This may be a strange question, but here's the breakdown. I work on a concept that has received very little philosophical attention. For this reason, I have to consult good old dictionaries (Oxford, Webster, etc.) to just get a basic grasp on the concept. Now, as philosophers, we do not often engage with dictionaries in this way. Philosophy ultimately goes beyond or deeper than the ordinary use or understanding of a word. But I have to start from somewhere. It's tricky to figure out how to go about the whole matter. So, back to the question: does anyone here know about a piece of philosophical work or of a philosopher who consulted ordinary language dictionaries, and then worked their way up (so to speak), to a philosophical disambiguation/definition of the concept? I need to see how someone (masterfully) handled this situation. Any suggestions on how to go about it methodologically would be great too.
As usual, Conifold's arrow hits the target. I'm not aware of any philosopher of note who worked solely or mainly from a dictionary but the so-called Oxford ordinary-language philosophers of the late 1940s to 1960s believed that an examination of ordinary language could throw light on philosophical problems. J.L. Austin (1911-60), the principal figure, relied mainly on his own linguistic intuitions supplemented by those of colleagues such as Geoffrey Warnock and J.O. Urmson - though the dictionary could have played a role in their inquiries.
Austin called his method, 'linguistic phenomenology', though the label never caught on. The exact flavour of his attitude to ordinary language is captured in the following passage from 'A Plea for Excuses' :
Our common stock of words embodies all the distinctions men (sic) have found worth drawing, and the connexions they have found worth making, in the lifetimes of many generations: these surely are likely to be more numerous, more sound, because they have stood up to the long test of the survival of the fittest, and more subtle, at least in all ordinary and practical matters, than any that you are I are likely to think up in our arm-chairs of an afternoon - the most favoured alternative method. (J.L. Austin, Philosophical Papers, 3rd ed., ed. G. Warnock & J. Urmson, Oxford : Clarendon Press, 1993: 182.)

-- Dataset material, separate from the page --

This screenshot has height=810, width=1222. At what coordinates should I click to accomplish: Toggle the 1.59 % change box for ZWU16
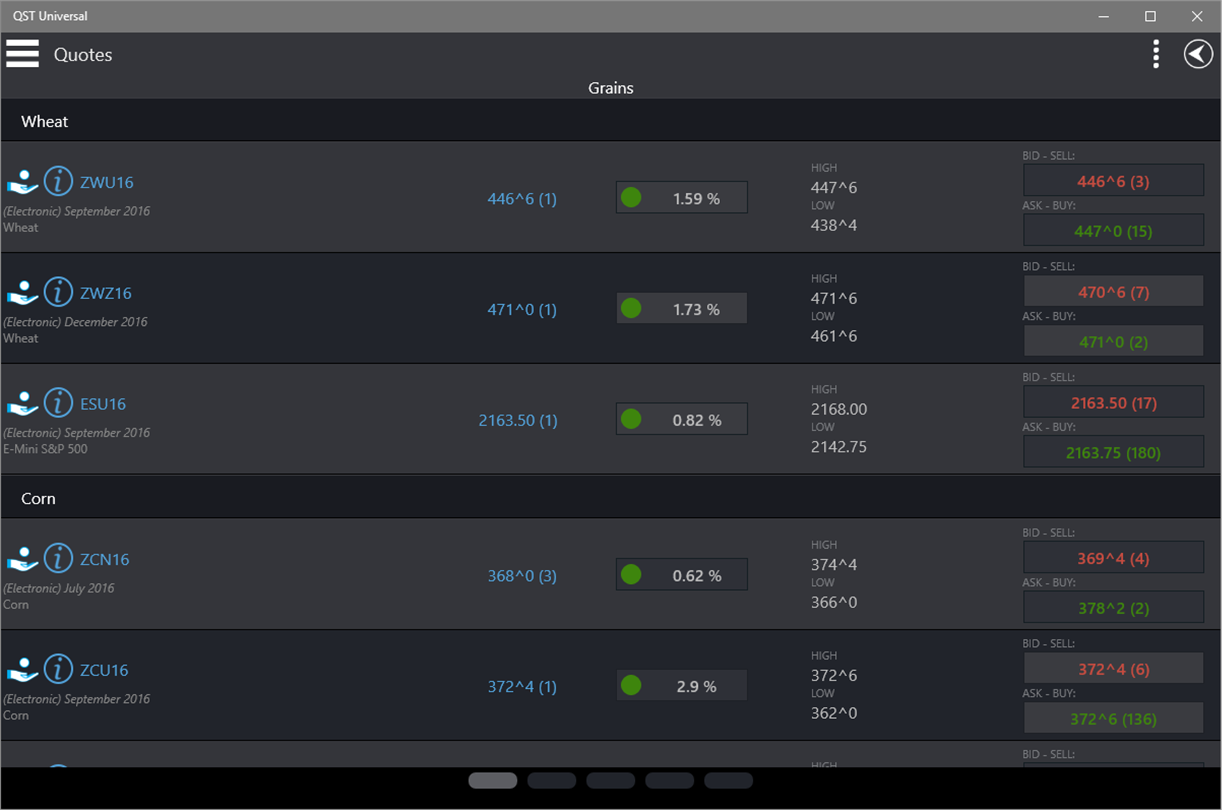click(681, 198)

Austin did not suppose that all philosophical problems could be solved or elucidated by appeal to ordinary language. His point was that if, for example, we ask what it is to do something voluntarily, a proper first step is not to pore over the word as if it represented an isolated concept, but to see the various ways, marked out in ordinary language, in which we would say or imply that an action was not voluntary or not fully voluntary : it was an accident (I barged into you because the train jolted), it was a mistake (like making an error in arithmetic), I did it negligently (I didn't mean to do it, I just didn't take enough care) and so on and on.
Ordinary language is only an aid to reflection, to borrow Coleridge's phrase. It is not the be all and end all of philosophy but it has resources that can be of use to a philosopher.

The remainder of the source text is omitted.